Autre sujet d’intérêt général : l’arrêt des bases Oracle devrait obliger l’Insee à un fort investissement pour archiver les bases des 30 dernières années. Malgré les alertes répétées des agents, ce sujet est lettre morte : comme la mémoire de l’indice donc ? Comment sera-t-il possible d’effectuer les rétropolations nécessaires au-delà des toutes dernières années ?
La gestion des données de caisse est aussi sous-dimensionnée avec des évolutions d’architecture informatique indispensables pour gérer (et stocker !) des quantités de données monstrueuses. Il y a également la mise en place d’adaptations importantes à gérer souvent dans l’urgence suite à des évolutions de format et de contenu des données fournies par des prestataires et qui sont indispensables pour continuer de réaliser les traitements.
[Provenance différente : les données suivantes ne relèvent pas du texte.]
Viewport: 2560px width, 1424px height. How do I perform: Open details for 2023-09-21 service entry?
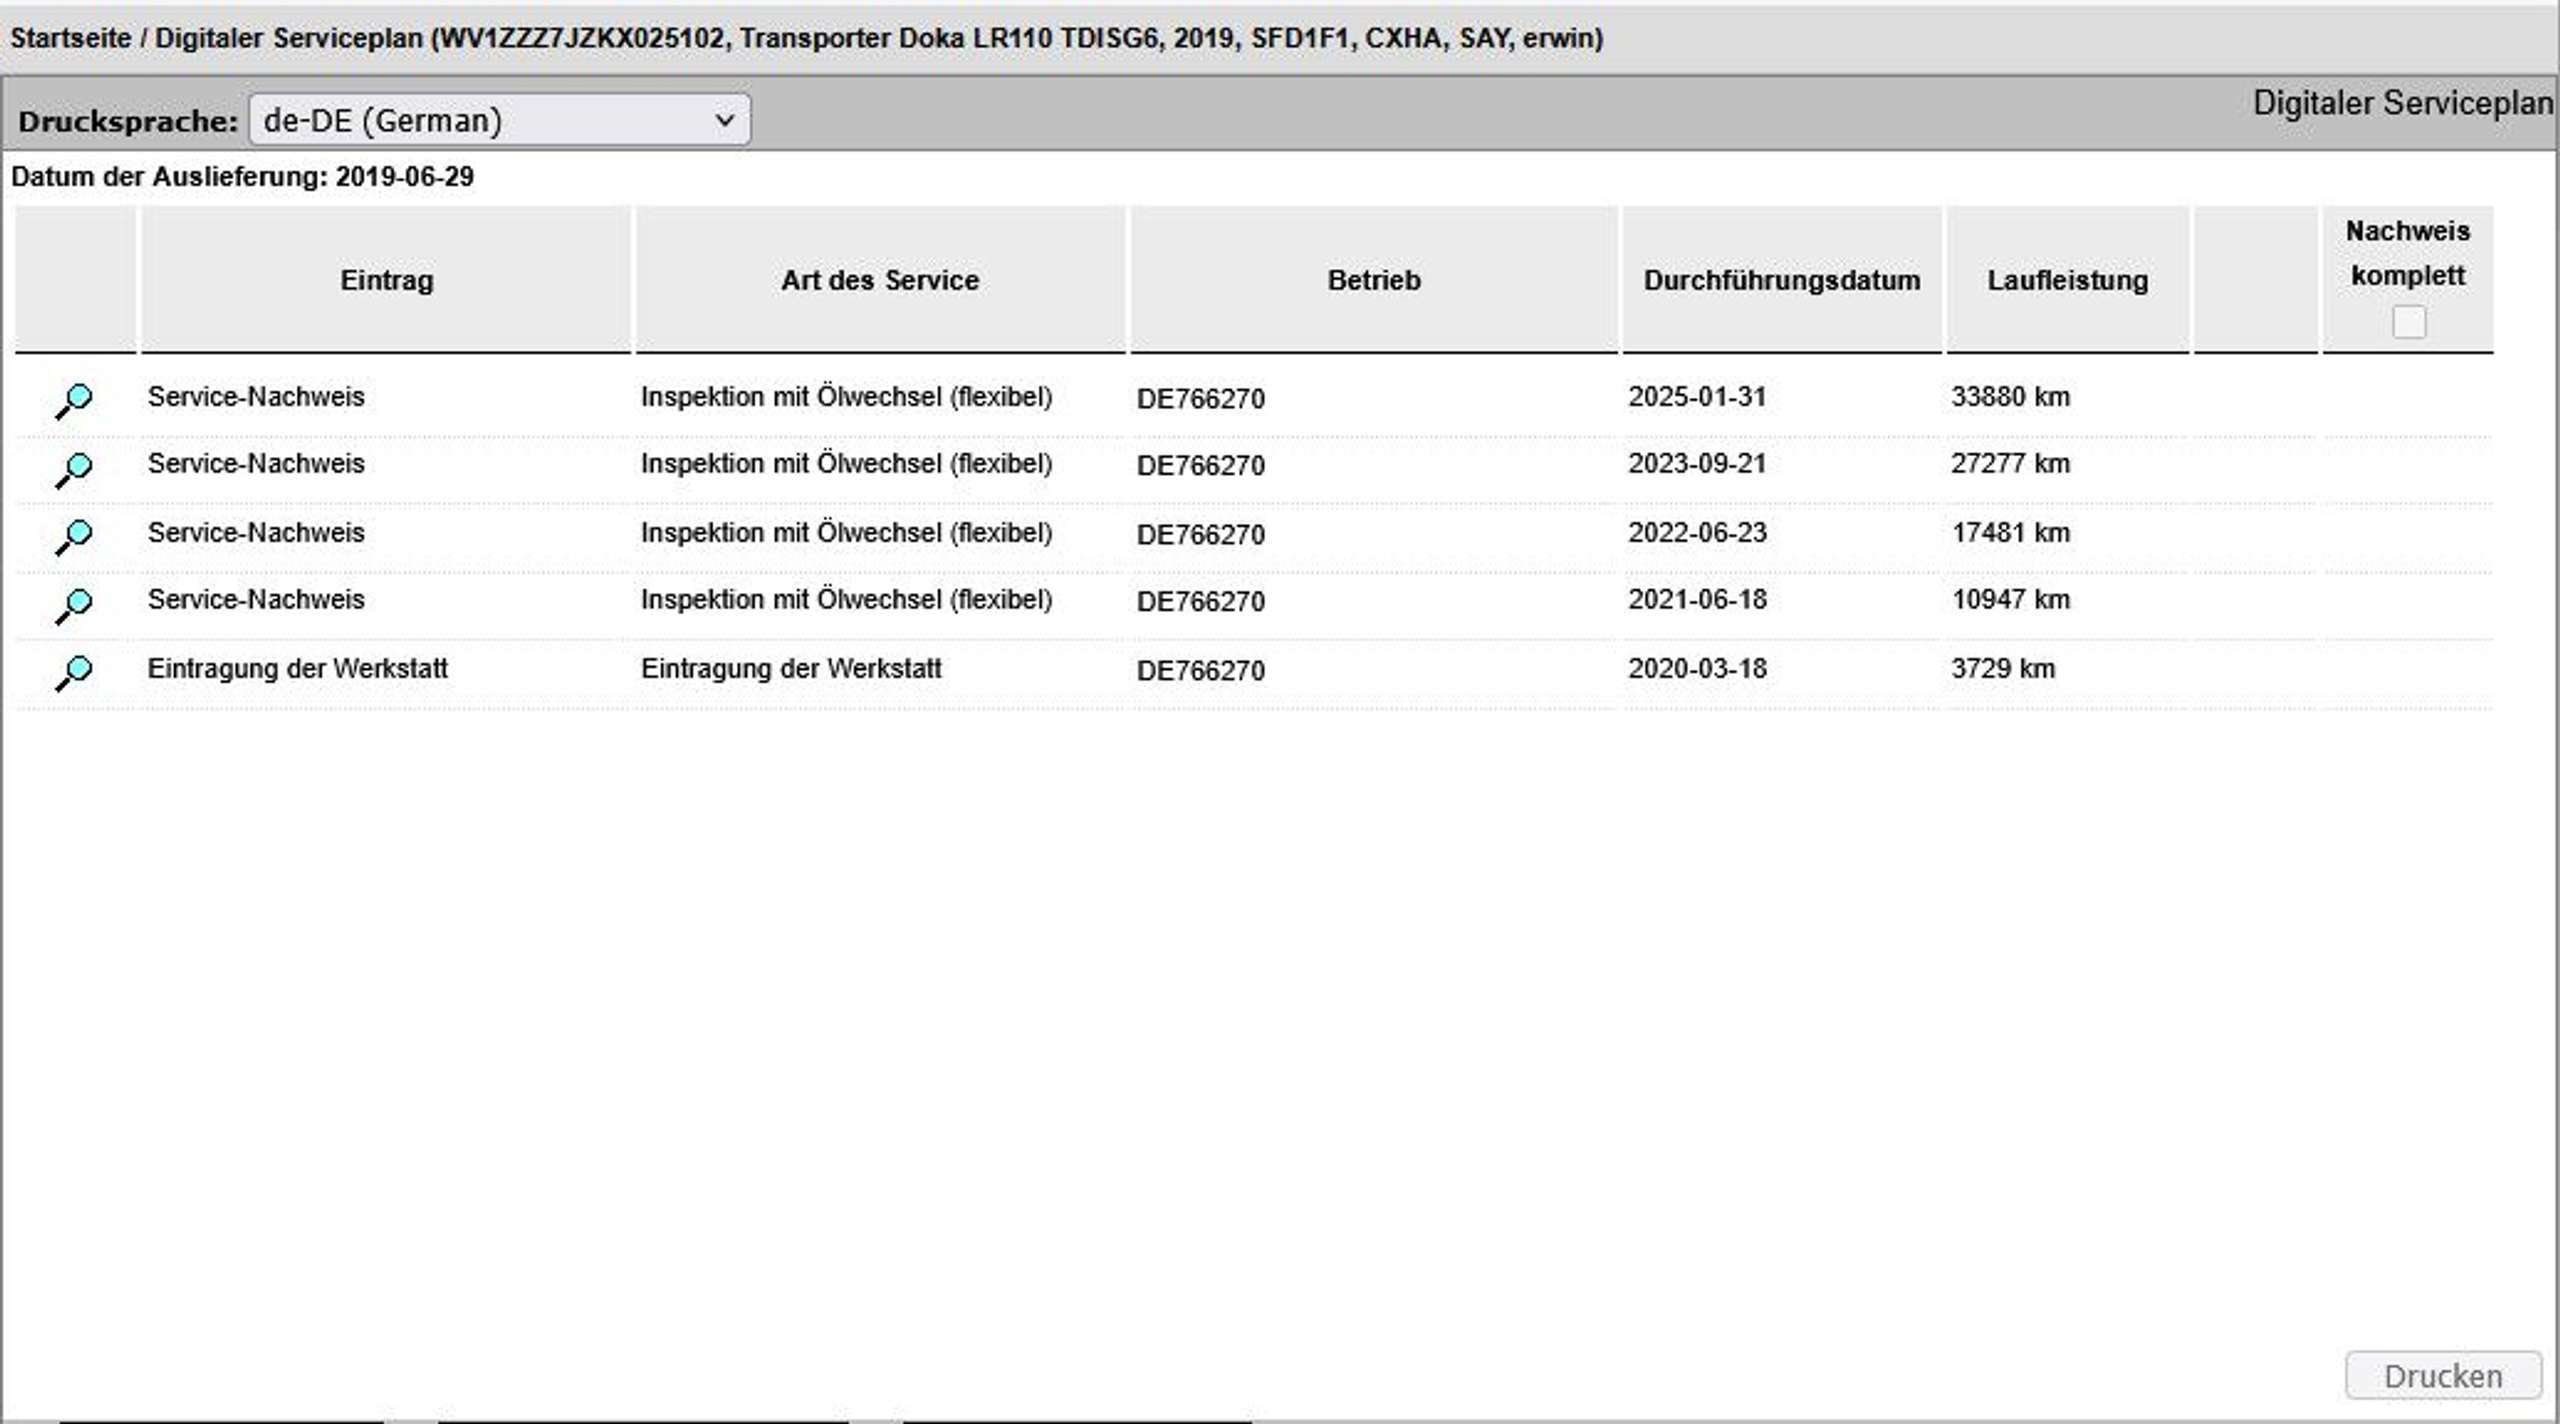(x=74, y=469)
L’enquête comparaison spatiale
La direction vante le succès de cette opération. Mais l’histoire n’est pas si brillante. Au final l’enquête a bel et bien été réalisée avec succès, mais à quel prix ? Le manque de moyens pour la coordination s’est avéré difficile à gérer par les Dom où la surcharge de travail occasionnée, bien plus importante qu’en métropole en proportion, n’avait pas été anticipée par la direction. Il a fallu abandonner une partie de l’échantillon en cours d’enquête (et d’autres travaux également) car il n’y avait pas assez d’agents pour tout faire.
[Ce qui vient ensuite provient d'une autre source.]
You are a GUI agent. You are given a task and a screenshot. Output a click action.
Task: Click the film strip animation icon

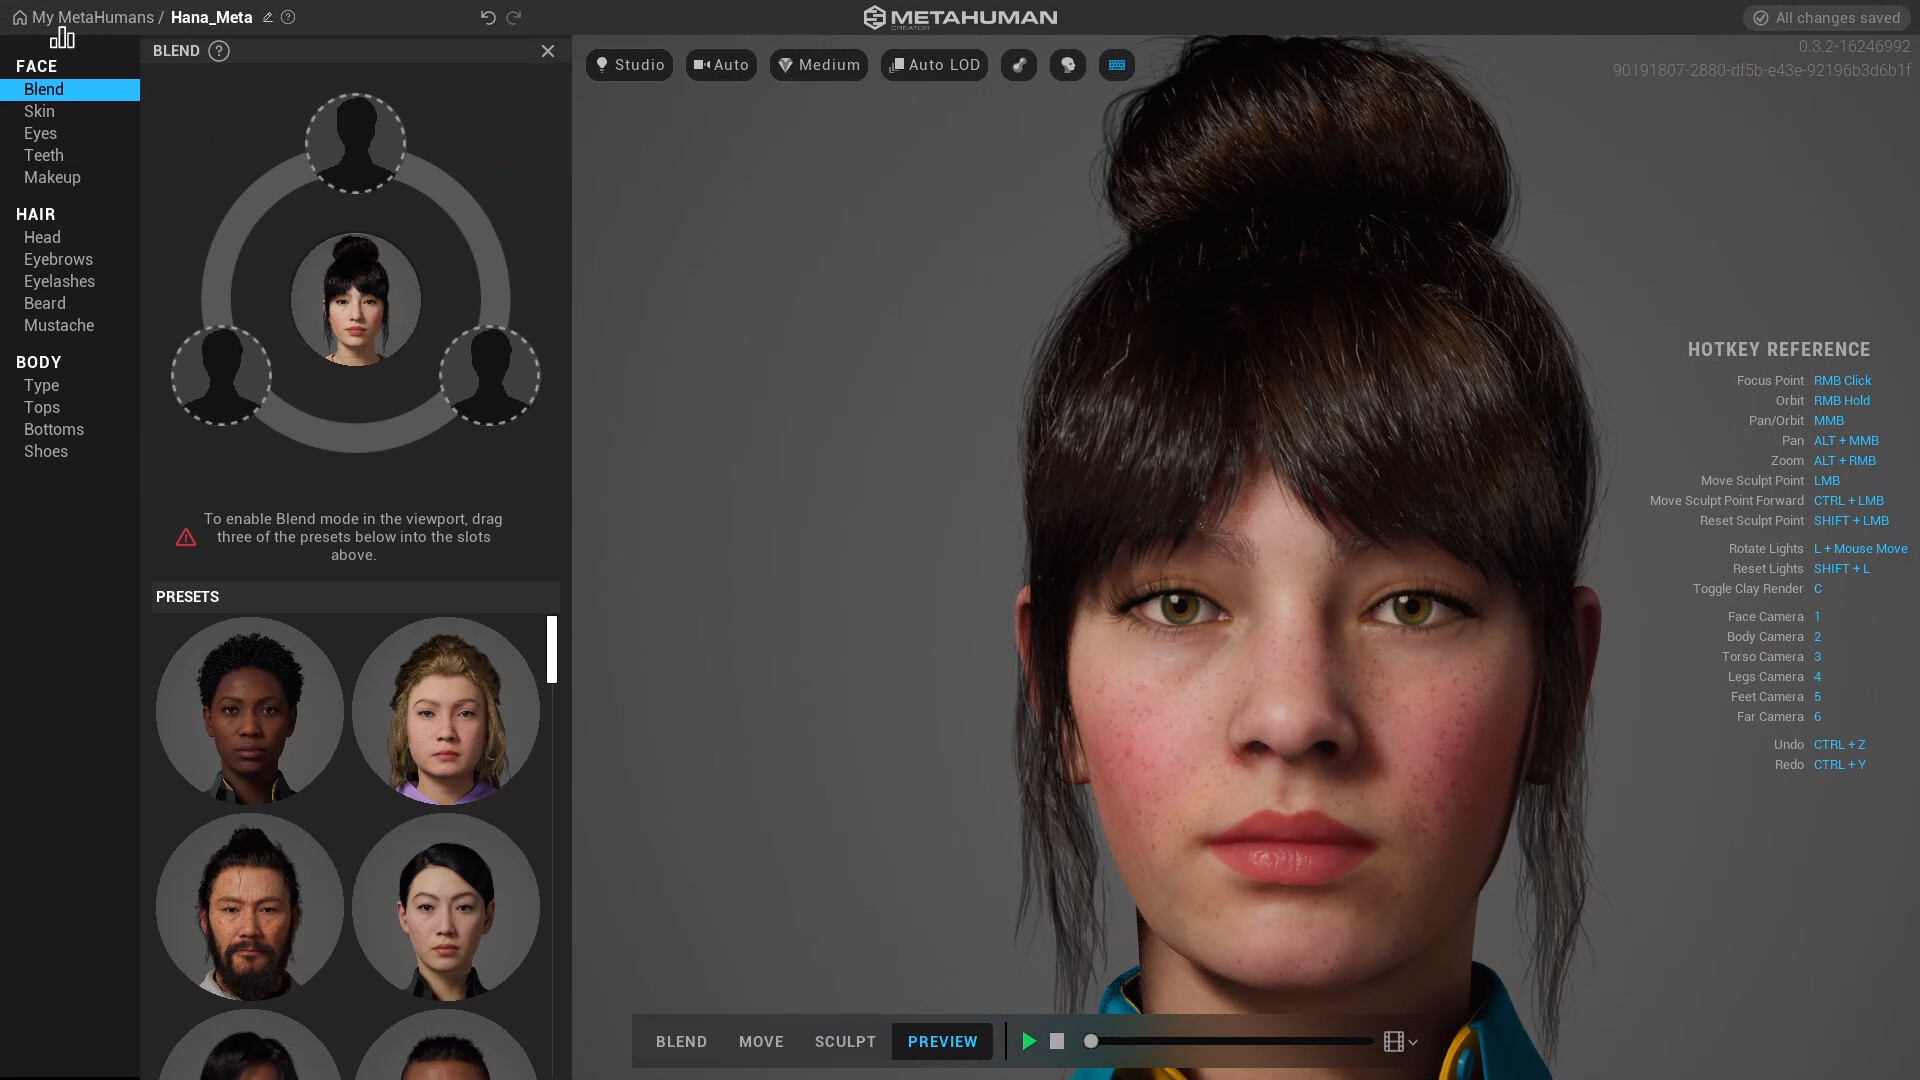tap(1392, 1041)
Ces constats, effectués auprès de la direction à plusieurs reprises, n’ont pas semblé donner de réactions véhémentes : la direction reconnaît des difficultés, qui existent dans d’autres unités.
Et conclut : cela passera.
Cela passera, peut-être, mais à quelles conditions ?
Nous voulons que les agents aient le temps de faire tout leur travail, sans tomber en burn-out, et sans se limiter à produire un MVP (« minimal viable product », définition plus utilisée dans la production informatique, mais qui nous semble adaptée ici à l’ensemble de la production de l’indice) plus que restreint qui serait pénalisant pour tout le monde, y compris pour la qualité de l’indice.